# BRIEF
From the article on Peter Linebaugh below, reproduce everything from "Personal life" down to "21 April 2016)", word for word.

# PROVIDED TEXT

=====

Peter Linebaugh
Peter Linebaugh is an American Marxist historian who specializes in British history, Irish history, labor history, and the history of the colonial Atlantic. He is a member of the Midnight Notes Collective.
Early life
[edit]Peter Linebaugh was born in 1942[1] He was a student of British labor historian E. P. Thompson, and received his Ph.D. in British history from the University of Warwick in 1975.[2] He has taught at University of Rochester, New York University, University of Massachusetts–Boston, Franconia College, Harvard University, and Tufts University. Linebaugh retired from the University of Toledo in 2014.[3]
Career
[edit]Linebaugh's books have been generally well received within the discipline of history, and several of his books have demonstrated popularity among general readers.[citation needed] Historian Robin Kelley praised Linebaugh's book The Magna Carta Manifesto (2008), arguing that there is "not a more important historian living today. Period."[4]
In late April 2012, Occupy Ypsilanti published and began to distribute throughout Ypsilanti, Michigan, free of charge, Linebaugh's Ypsilanti Vampire May Day. His writing also appears in New Left Review, the New York University Law Review, Radical History Review, and Social History.
Personal life
[edit]Linebaugh is married to Michaela Brennan. He has two daughters, Kate and Riley Linebaugh.[5]
References
[edit]- ^ Identifiants et référentiels pour l'Enseignement supérieur et la Recherche (IdRef) (accessed 16 April 2019)
- ^ Details of Ph.D, 'Tyburn : a study of crime and the labouring poor in London during the first half of the eighteenth century' included on website of University of Warwick Publications Service and WRAP - http://wrap.warwick.ac.uk/34708/ (accessed 21 April 2016)

=====

# GIVEN INFORMATION
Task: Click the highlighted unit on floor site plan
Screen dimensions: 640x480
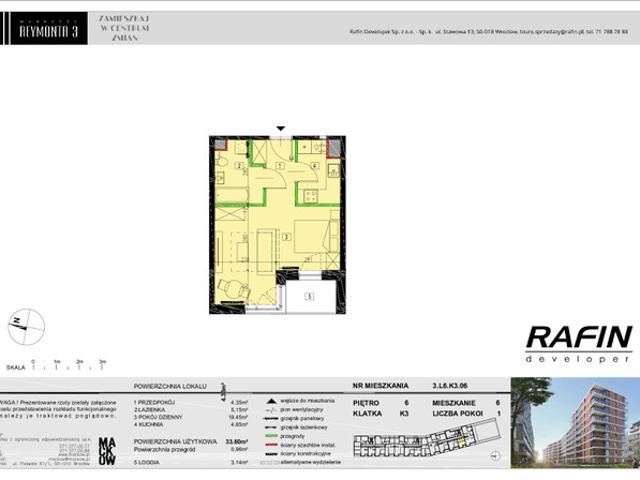Action: [461, 442]
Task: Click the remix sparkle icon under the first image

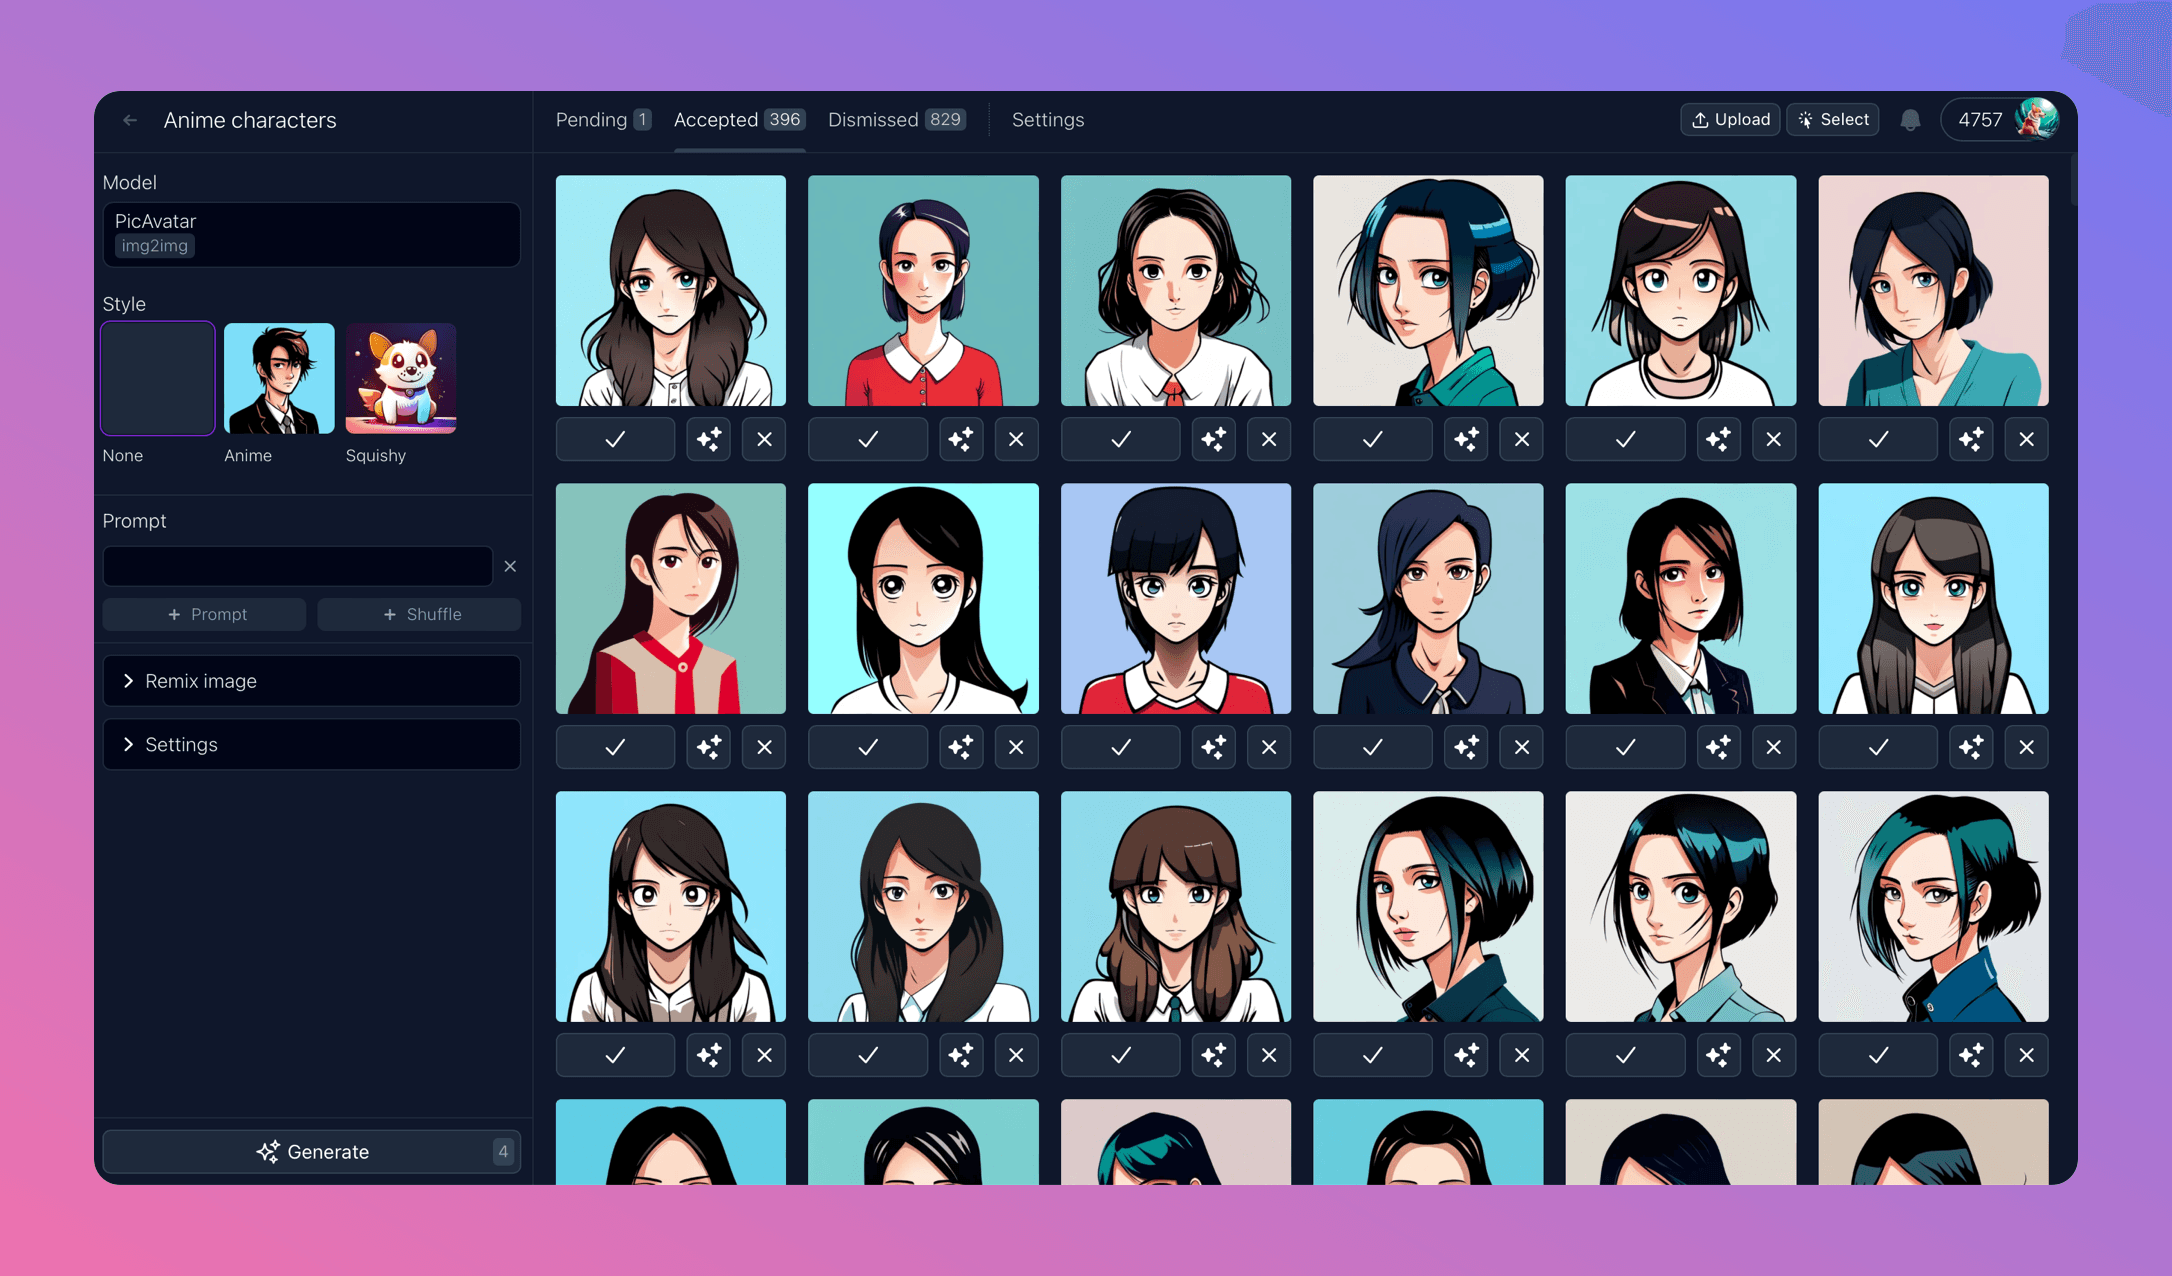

=====

# SOLUTION FOR THIS TASK
Personal life
[edit]Linebaugh is married to Michaela Brennan. He has two daughters, Kate and Riley Linebaugh.[5]
References
[edit]- ^ Identifiants et référentiels pour l'Enseignement supérieur et la Recherche (IdRef) (accessed 16 April 2019)
- ^ Details of Ph.D, 'Tyburn : a study of crime and the labouring poor in London during the first half of the eighteenth century' included on website of University of Warwick Publications Service and WRAP - http://wrap.warwick.ac.uk/34708/ (accessed 21 April 2016)